Some youth-serving organizations in Mississippi are holding their breaths.
They’re waiting to see whether $14 million dries up.
That’s the amount currently reaching out-of-school programs for kids in high-need, high-poverty communities in the state.
If federal 21st Century Community Learning Centers funding is lost, “there’s going to be a cut in services that will affect kids, families, schools and communities,” said Robert Langford, executive director of Operation Shoestring, which provides intensive after-school and summer programs for 250 children in Jackson.
“We have very good people and culture [in Mississippi] but we are a poor state,” he said.
Aside from the 21st Century funding’s benefit to children, parents depend on the after-school and summer programs to work and to know that their kids are safe, he said.
For the next few months at least, 21st Century has a reprieve.
The federal budget deal hammered out in Congress last week [May 2] preserves funding for the program and actually increases government spending by $25 million.
The vote came less than six weeks after President Donald Trump released a budget proposal that killed the out-of-school time program’s budget entirely.
The president’s March proposal sparked fear nationwide among educators, juvenile justice counselors and others who provide services for lower-income youth and their families. They responded by contacting representatives of both parties who have long supported the program, which for nearly two decades has provided training in the arts and health issues, traditional education and drug counseling, among other services.
In April Langford took eight students to Washington to meet with members of Congress to talk about the program’s benefits. They were among the 30 students in a youth leadership and civic engagement training that Operation Shoestring sponsors with ChildFund International in partnership with Jackson public schools.
Hundreds of national and state organizations that provide services through the 21st Century program sent a letter to leaders of the House and the Senate from both parties, outlining the program’s importance and asking that it be preserved.
The efforts worked even better than many advocates had hoped.
“I thought it was interesting that Congress provided a slight increase, because I thought they might chip away at that a bit,” said John Sciamanna, vice president for policy at the Child Welfare League of America. “Certainly there have been a lot of signals that Republicans don’t like a lot of things that were said [in the president’s budget proposal] about 21st Century Learning, and this shows there is something to that.”
While last week’s budget compromise saved the program until at least Sept. 30, there is no guarantee after that. Trump has suggested that a government shutdown in support of his budget priorities may be a “good” solution to the country’s budget battles.
Sciamanna said he expects the president will submit a complete, line-item budget sometime in the next few weeks. Trump, who used his Twitter account to criticize the budget compromise, could again call for the program to be abolished.
But for now, 21st Century’s national budget will jump to $1.19 billion for fiscal year 2017, and serve about 1.6 million families, according to a review of the pending budget and a 2016 analysis by the Afterschool Alliance.
In his March budget proposal, Trump and his budget director, Mick Mulvaney, argued that the program had been ineffective. That assertion was contradicted by providers, families, members of Congress and a detailed 2016 study by the Charles Stewart Mott Foundation.

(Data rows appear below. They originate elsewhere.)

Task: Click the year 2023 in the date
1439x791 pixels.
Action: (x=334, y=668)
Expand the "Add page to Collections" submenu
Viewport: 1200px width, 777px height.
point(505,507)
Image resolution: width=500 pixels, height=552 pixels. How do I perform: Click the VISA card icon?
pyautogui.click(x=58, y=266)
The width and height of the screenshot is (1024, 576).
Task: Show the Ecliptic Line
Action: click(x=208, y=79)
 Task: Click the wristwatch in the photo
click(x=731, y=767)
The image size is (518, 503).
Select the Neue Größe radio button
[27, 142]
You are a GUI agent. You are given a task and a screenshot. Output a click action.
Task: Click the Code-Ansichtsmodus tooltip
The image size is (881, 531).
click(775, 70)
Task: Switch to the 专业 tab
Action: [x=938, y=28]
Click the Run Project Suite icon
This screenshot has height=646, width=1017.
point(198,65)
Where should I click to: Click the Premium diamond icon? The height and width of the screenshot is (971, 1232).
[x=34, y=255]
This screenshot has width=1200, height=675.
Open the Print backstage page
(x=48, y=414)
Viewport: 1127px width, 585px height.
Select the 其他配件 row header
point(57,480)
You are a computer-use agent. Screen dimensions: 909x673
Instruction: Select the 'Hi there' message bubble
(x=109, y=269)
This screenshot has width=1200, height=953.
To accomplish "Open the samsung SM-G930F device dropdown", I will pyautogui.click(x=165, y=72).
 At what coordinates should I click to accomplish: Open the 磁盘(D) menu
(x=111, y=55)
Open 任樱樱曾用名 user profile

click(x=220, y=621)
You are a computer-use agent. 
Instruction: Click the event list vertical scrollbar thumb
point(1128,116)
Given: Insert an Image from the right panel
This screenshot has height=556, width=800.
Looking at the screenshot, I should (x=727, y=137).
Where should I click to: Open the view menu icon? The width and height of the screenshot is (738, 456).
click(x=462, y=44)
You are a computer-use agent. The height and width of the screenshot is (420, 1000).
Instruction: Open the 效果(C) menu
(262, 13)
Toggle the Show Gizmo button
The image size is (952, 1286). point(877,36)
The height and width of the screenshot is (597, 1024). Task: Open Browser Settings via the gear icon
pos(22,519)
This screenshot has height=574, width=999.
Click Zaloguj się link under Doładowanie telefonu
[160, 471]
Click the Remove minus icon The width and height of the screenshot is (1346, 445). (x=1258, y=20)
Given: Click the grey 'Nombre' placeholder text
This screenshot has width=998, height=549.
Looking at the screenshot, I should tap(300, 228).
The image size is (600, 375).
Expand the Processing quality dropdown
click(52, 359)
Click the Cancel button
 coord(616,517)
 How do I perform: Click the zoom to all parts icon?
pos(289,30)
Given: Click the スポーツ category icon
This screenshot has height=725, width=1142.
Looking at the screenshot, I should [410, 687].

Supporters of 21st Century and service providers said federal funding is crucial to making after-school programs work, and cannot be replaced by foundations. Complicating matters is the fact that programs serving the elderly, food and nutrition programs and other services for the poor or those with health needs also face steep cuts.
Tamu Green, founder of the nonprofit after-school program SR1 in Ridgeland [Mississippi], said after-school programs could experience a double whammy, since the president has proposed cutting the AmeriCorps program. SRI has had 64 AmeriCorps volunteers, he said, and many after-school programs rely on them.
State and local governments will be asked to fill part of the funding void, but many don’t have the money needed.
“We are nowhere near meeting the demand for after-school opportunities now, so if the worst happens, and the funding isn’t renewed, there is no way to replace that,” said Ellie Mitchell, executive director of Maryland Out of School Time, in a recent interview. “If you name a public service — whether it is feeding people, dealing with the elderly or whatever — so many are on the chopping block it takes your breath away.
“There is no way that local tax dollars or private foundations will ever be able to fill that need,” Mitchell said.
Langford said that Operation Shoestring is working with a lot of service organizations, philanthropists and agencies such as the state Department of Human Services to preserve funding.
“Our philanthropists have very limited resources,” Langford said.
“We don’t know what’s going to happen starting Oct. 1,” he said.